Citation searching is an umbrella term for finding further relevant references to studies by authors who are deemed experts on the review question. Backward citation searching is the process of reviewing the reference lists of studies that meet the inclusion criteria (seed references). Forward citation searching is a search to see what references have cited the seed references. The TARCiS Statement provides ten recommendations, with rationale and explanation, on when and how to conduct and report citation searching, based on a four-round Delphi study (Hirt et al. 2024). For review questions that are complex and difficult to search for, backwards and forwards citation searching should be seriously considered as a supplementary search.

Google Scholar (free) plus Web of Science and Scopus (via subscription) are citation index sources for citation searching. It is advisable to search two of these for extensive coverage. This is because seed references may be found in one source and not another (Hirt et al. 2024). citationchaser and SpiderCite  are free tools for conducting backwards and forwards citation searching.

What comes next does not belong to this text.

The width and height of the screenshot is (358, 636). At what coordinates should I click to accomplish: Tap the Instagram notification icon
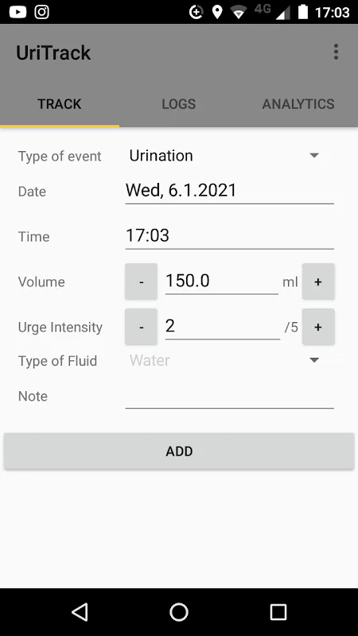pos(41,12)

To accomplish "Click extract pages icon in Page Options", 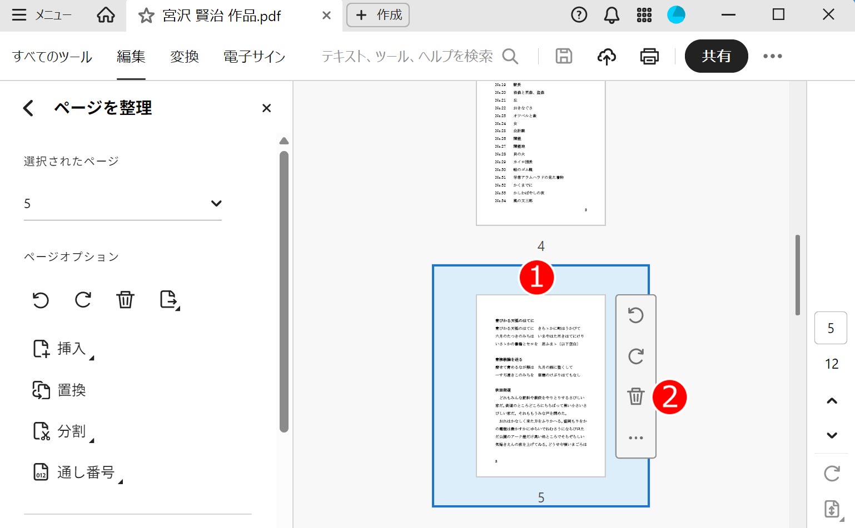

Forwards citation searching using Google Scholar can be undertaken using the ‘Publish or Perish’ software.

Deduplicating the results from records already screened is important. For an online tutorial ‘Retrieving supplementary citation searching results from several citation indexes’ using citationchaser, Web of Science and Scopus, see https://osf.io/jaeu5 .

The number of records added to the search is added to the top right of the PRISMA flowchart. If any tools are used to perform citation searching, these should be indicated.